Exercise description » Output the stretch of the mutual fund review below from "The fund displays" through "of debt/cash calls.", copied word for word.

Text provided »
══════════════════════════════
But the fund fared well enough in 2012, which was marked by a mid-cap rally. Well-timed increases in mid-cap holdings, along with right choice of stocksm such as ING Vysya Bank, Godrej Industries, Emami, Tata Global Beverages, Jubilant FoodWorks, Apollo Tyres and Bata India, helped.

The fund displays a consistent ability to beat its benchmark in rallies and contain losses better in downturns, making timely moves in and out of debt/cash calls.

However, the level of outperformance is not wide. Hence, it will suit investors looking for moderate returns.

The 30-40 per cent mid-cap exposure pegs up the risk a bit. Secondly, in the last five years, the scheme beat its benchmark only 63 per cent of the time. This makes the timing of the investment important.

But the fund rewards investors handsomely over the long term. It has clocked 20.8 per cent returns in 10 years (dividend option), and finds a place among the top 10 diversified equity funds during this period.

Portfolio and strategy

The fund has never been high on the high-performing consumer non-durable stocks in the last few years, with holdings below 10 per cent in the space. This might have been a contributing factor to its poor show so far. But it puts the fund in a sweet spot now, with valuations in this space moving high up. It has also done well to gradually trim its banking exposure this year, but has increased holdings from 12 per cent to 18 per cent in October, to benefit from strong performers among private banks. Axis Bank is a new entrant while stakes have been raised in ICICI Bank, ING Vysya and Karur Vysya Bank. Holdings in software stocks have been upped since August.
══════════════════════════════
Information supplied »
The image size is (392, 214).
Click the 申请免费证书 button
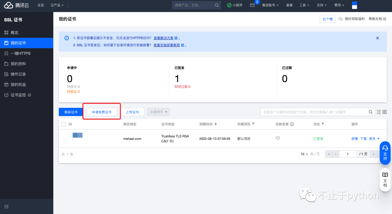coord(102,112)
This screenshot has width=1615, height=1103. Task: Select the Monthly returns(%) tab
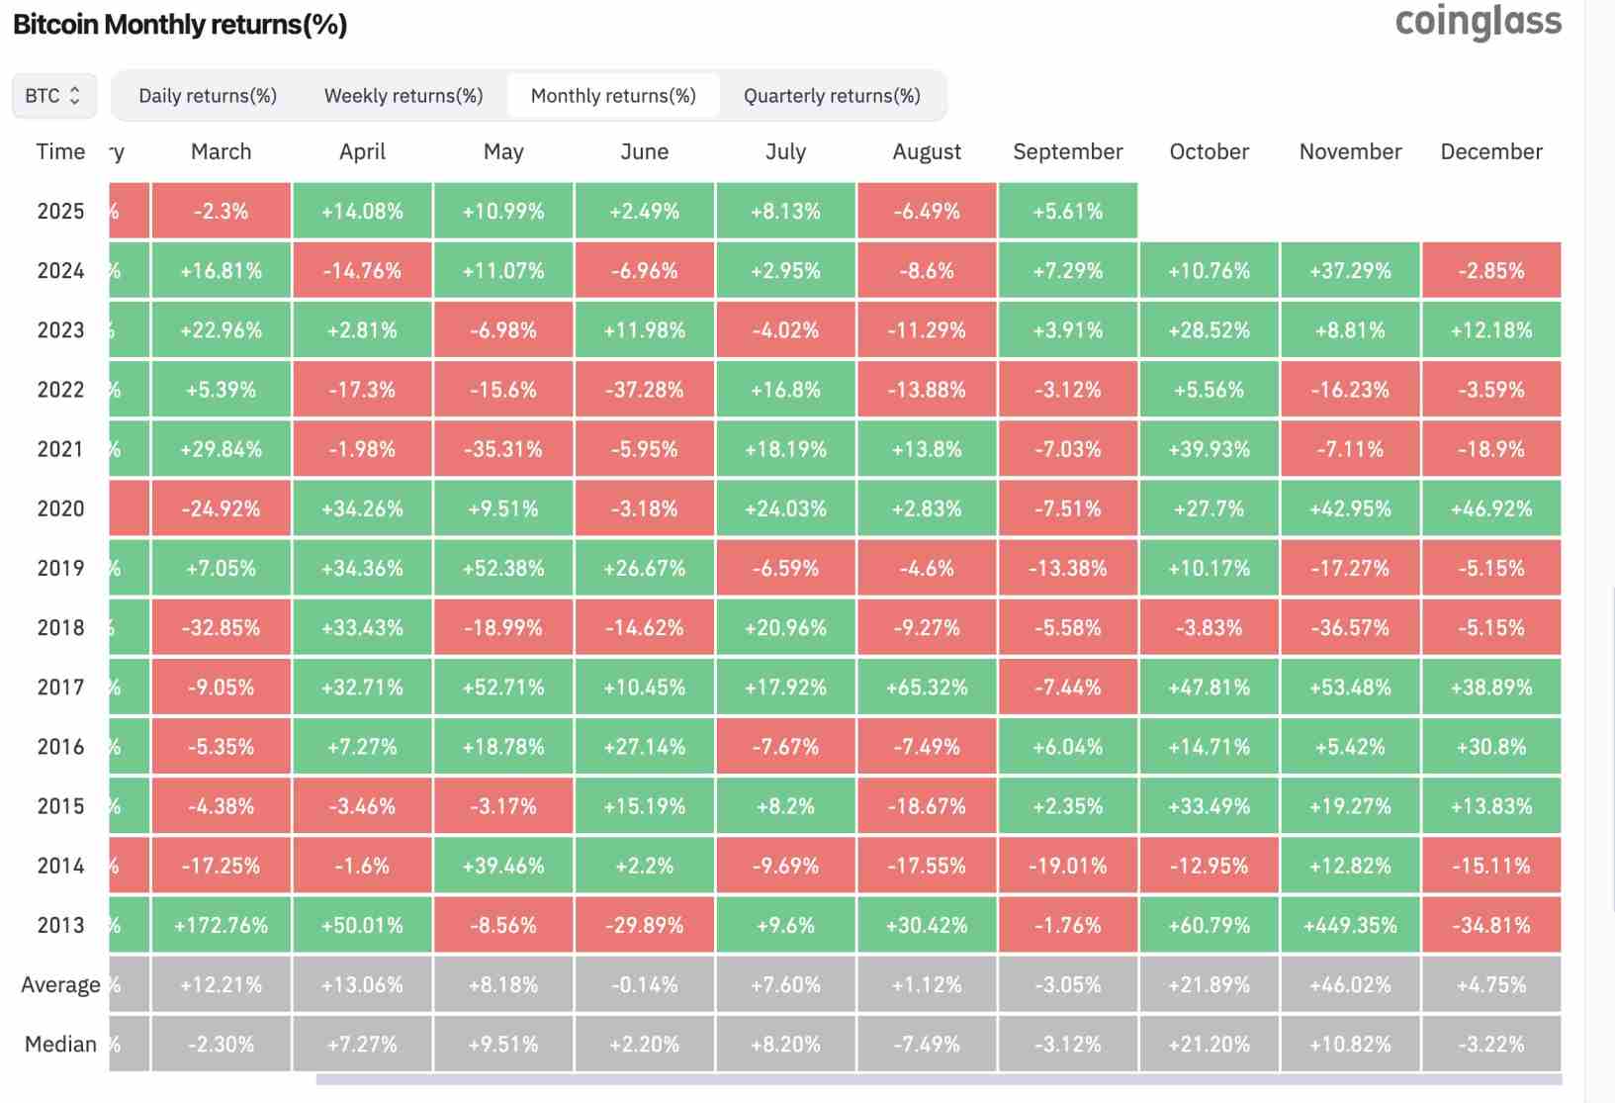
══════════════════════════════
Finished answer »
The fund displays a consistent ability to beat its benchmark in rallies and contain losses better in downturns, making timely moves in and out of debt/cash calls.